EXERCISE OBJECTIVE: Copy out all the records, word for word.

DATA PROVIDED:

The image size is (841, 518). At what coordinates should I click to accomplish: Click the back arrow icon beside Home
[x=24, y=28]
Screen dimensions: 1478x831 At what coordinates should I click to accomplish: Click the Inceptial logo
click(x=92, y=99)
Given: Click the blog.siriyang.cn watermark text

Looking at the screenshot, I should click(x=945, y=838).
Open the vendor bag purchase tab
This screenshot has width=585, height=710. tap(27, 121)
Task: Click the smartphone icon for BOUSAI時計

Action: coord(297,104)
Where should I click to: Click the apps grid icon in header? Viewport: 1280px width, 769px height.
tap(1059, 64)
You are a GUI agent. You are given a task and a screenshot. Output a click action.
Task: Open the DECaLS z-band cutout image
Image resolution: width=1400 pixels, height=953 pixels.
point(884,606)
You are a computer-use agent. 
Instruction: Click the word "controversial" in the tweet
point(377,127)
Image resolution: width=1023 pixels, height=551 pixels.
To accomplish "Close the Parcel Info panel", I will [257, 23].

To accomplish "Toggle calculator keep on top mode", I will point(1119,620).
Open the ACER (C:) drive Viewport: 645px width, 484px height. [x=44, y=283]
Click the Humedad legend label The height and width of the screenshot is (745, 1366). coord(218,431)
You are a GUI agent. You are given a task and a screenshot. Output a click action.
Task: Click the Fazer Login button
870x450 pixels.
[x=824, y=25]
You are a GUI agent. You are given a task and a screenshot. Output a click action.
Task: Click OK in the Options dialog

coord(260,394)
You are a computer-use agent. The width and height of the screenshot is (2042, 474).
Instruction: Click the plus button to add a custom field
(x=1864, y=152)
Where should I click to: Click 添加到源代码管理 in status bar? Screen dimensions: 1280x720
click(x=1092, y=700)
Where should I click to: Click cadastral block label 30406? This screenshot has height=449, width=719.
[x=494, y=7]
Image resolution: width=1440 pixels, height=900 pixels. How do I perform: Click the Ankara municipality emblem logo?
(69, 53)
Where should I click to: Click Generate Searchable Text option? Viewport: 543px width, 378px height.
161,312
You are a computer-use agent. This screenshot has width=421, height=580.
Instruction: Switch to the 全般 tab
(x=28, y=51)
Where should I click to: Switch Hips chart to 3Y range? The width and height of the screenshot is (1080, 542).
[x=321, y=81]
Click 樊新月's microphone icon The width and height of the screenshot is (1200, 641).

EXERCISE OUTPUT:
The image size is (841, 518). At what coordinates should I click to accomplish: Click the back arrow icon beside Home
[x=24, y=28]
Screen dimensions: 1478x831 At what coordinates should I click to accomplish: Click the Inceptial logo
click(x=92, y=99)
Given: Click the blog.siriyang.cn watermark text

Looking at the screenshot, I should click(x=945, y=838).
Open the vendor bag purchase tab
This screenshot has width=585, height=710. tap(27, 121)
Task: Click the smartphone icon for BOUSAI時計

Action: coord(297,104)
Where should I click to: Click the apps grid icon in header? Viewport: 1280px width, 769px height.
tap(1059, 64)
You are a GUI agent. You are given a task and a screenshot. Output a click action.
Task: Open the DECaLS z-band cutout image
Image resolution: width=1400 pixels, height=953 pixels.
point(884,606)
You are a computer-use agent. 
Instruction: Click the word "controversial" in the tweet
point(377,127)
Image resolution: width=1023 pixels, height=551 pixels.
To accomplish "Close the Parcel Info panel", I will [257, 23].

To accomplish "Toggle calculator keep on top mode", I will point(1119,620).
Open the ACER (C:) drive Viewport: 645px width, 484px height. [x=44, y=283]
Click the Humedad legend label The height and width of the screenshot is (745, 1366). coord(218,431)
You are a GUI agent. You are given a task and a screenshot. Output a click action.
Task: Click the Fazer Login button
870x450 pixels.
[x=824, y=25]
You are a GUI agent. You are given a task and a screenshot. Output a click action.
Task: Click OK in the Options dialog

coord(260,394)
You are a computer-use agent. The width and height of the screenshot is (2042, 474).
Instruction: Click the plus button to add a custom field
(x=1864, y=152)
Where should I click to: Click 添加到源代码管理 in status bar? Screen dimensions: 1280x720
click(x=1092, y=700)
Where should I click to: Click cadastral block label 30406? This screenshot has height=449, width=719.
[x=494, y=7]
Image resolution: width=1440 pixels, height=900 pixels. How do I perform: Click the Ankara municipality emblem logo?
(69, 53)
Where should I click to: Click Generate Searchable Text option? Viewport: 543px width, 378px height.
161,312
You are a computer-use agent. This screenshot has width=421, height=580.
Instruction: Switch to the 全般 tab
(x=28, y=51)
Where should I click to: Switch Hips chart to 3Y range? The width and height of the screenshot is (1080, 542).
[x=321, y=81]
Click 樊新月's microphone icon The width and height of the screenshot is (1200, 641).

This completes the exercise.